# Extracted records
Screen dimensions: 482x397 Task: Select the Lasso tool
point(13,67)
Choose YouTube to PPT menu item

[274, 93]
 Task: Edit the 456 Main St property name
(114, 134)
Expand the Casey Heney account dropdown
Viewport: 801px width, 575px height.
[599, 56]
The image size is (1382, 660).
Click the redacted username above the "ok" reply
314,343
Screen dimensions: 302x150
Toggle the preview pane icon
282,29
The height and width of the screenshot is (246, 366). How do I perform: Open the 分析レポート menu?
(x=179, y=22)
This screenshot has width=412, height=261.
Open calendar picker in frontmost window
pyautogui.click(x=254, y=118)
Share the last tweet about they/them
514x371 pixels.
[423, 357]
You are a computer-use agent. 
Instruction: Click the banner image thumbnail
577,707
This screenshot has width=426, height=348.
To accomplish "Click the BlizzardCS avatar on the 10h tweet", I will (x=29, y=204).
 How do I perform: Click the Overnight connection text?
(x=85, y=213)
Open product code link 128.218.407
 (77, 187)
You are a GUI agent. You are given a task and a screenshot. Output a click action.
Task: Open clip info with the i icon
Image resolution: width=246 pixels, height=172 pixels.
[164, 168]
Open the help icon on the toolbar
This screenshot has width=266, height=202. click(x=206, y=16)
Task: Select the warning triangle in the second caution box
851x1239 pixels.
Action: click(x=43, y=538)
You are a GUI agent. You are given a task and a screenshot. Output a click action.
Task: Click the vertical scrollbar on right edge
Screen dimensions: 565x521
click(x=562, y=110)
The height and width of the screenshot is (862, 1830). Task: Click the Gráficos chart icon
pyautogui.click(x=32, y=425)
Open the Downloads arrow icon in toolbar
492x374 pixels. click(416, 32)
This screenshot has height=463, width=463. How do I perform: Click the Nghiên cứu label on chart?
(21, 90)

# EXERCISE AIM
Repeat the entries above exactly, from the first line through the line containing "Task: Click the vertical".

# RESPONSE BOX
Screen dimensions: 482x397 Task: Select the Lasso tool
point(13,67)
Choose YouTube to PPT menu item

[274, 93]
 Task: Edit the 456 Main St property name
(114, 134)
Expand the Casey Heney account dropdown
Viewport: 801px width, 575px height.
[599, 56]
The image size is (1382, 660).
Click the redacted username above the "ok" reply
314,343
Screen dimensions: 302x150
Toggle the preview pane icon
282,29
The height and width of the screenshot is (246, 366). How do I perform: Open the 分析レポート menu?
(x=179, y=22)
This screenshot has width=412, height=261.
Open calendar picker in frontmost window
pyautogui.click(x=254, y=118)
Share the last tweet about they/them
514x371 pixels.
[423, 357]
You are a computer-use agent. 
Instruction: Click the banner image thumbnail
577,707
This screenshot has width=426, height=348.
To accomplish "Click the BlizzardCS avatar on the 10h tweet", I will (x=29, y=204).
 How do I perform: Click the Overnight connection text?
(x=85, y=213)
Open product code link 128.218.407
 (77, 187)
You are a GUI agent. You are given a task and a screenshot. Output a click action.
Task: Open clip info with the i icon
Image resolution: width=246 pixels, height=172 pixels.
[164, 168]
Open the help icon on the toolbar
This screenshot has width=266, height=202. click(x=206, y=16)
Task: Select the warning triangle in the second caution box
851x1239 pixels.
Action: click(x=43, y=538)
You are a GUI agent. You are given a task and a screenshot. Output a click action.
Task: Click the vertical scrollbar on right edge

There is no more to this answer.